With the “packed” Federal courts, we have United States v. Butler (1936) and Helvering v. Davis (1937). In Butler, the Court struck down the Agricultural Adjustment Act, which taxed processors in order to pay farmers to reduce production. Although invalidating the statute, the Court adopted the Hamiltonian view (almost in passing) that the General Welfare Clause is a separate grant of congressional authority, linked to and qualified by the spending power.

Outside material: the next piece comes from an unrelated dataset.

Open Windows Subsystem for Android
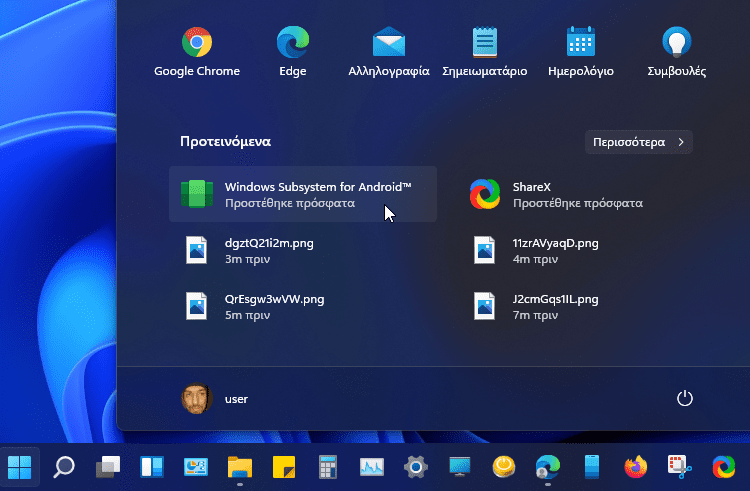The image size is (750, 491). click(x=302, y=194)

Any doubt remaining after Butler as to the scope of the General Welfare Clause was dispelled a year later in Helvering. There the Court defended the constitutionality of the 1935 Social Security Act, requiring only that welfare spending be for the common benefit as distinguished from some mere local purpose. Justice Benjamin Cardozo summed up what has become controlling doctrine ever since: “Nor is the concept of the general welfare static…. What is critical or urgent changes with the times.”
Nevertheless, the American population was forced into a Ponzi scheme called Social Security and an equally reprehensible health care system forever dividing classes of people known as Medicare and Medicaid. Not to mention what affronts the population today. Following FDR, we have Lyndon Baines Johnson (LBJ) with the “War on Poverty”, and the continuing onslaught of other Progressive schemes. This takes us to 1969 and the additional misconceptions pushed forward by the Liberals and Progressives ever since. The one thing you will note is none of these were won in a fair contest but always after ramming through the unpopular under a guise of “People’s needs”, “the War on Poverty”, or something else sounding noble with socialist intents.
In Closing I have two quotes for the readers to contemplate before response:
Former slave Frederick Douglass advised: “Find out just what people will submit to and you have found out the exact amount of injustice and wrong which will be imposed upon them. … The limits of tyrants are prescribed by the endurance of those whom they oppress.”
‘If you compare the vision of our nation’s founders to the behavior of today’s Congress, White House and U.S. Supreme Court, you would have to conclude that there is no longer rule of law where there is a set of general rules applicable to all persons. Today, we are commanded by legislative thugs who, with Supreme Court sanction, issue orders commanding particular people to do particular things. Most Americans neither understand nor appreciate the spirit and letter of the Constitution and accept Congress’ arbitrary orders and privileges based upon status.’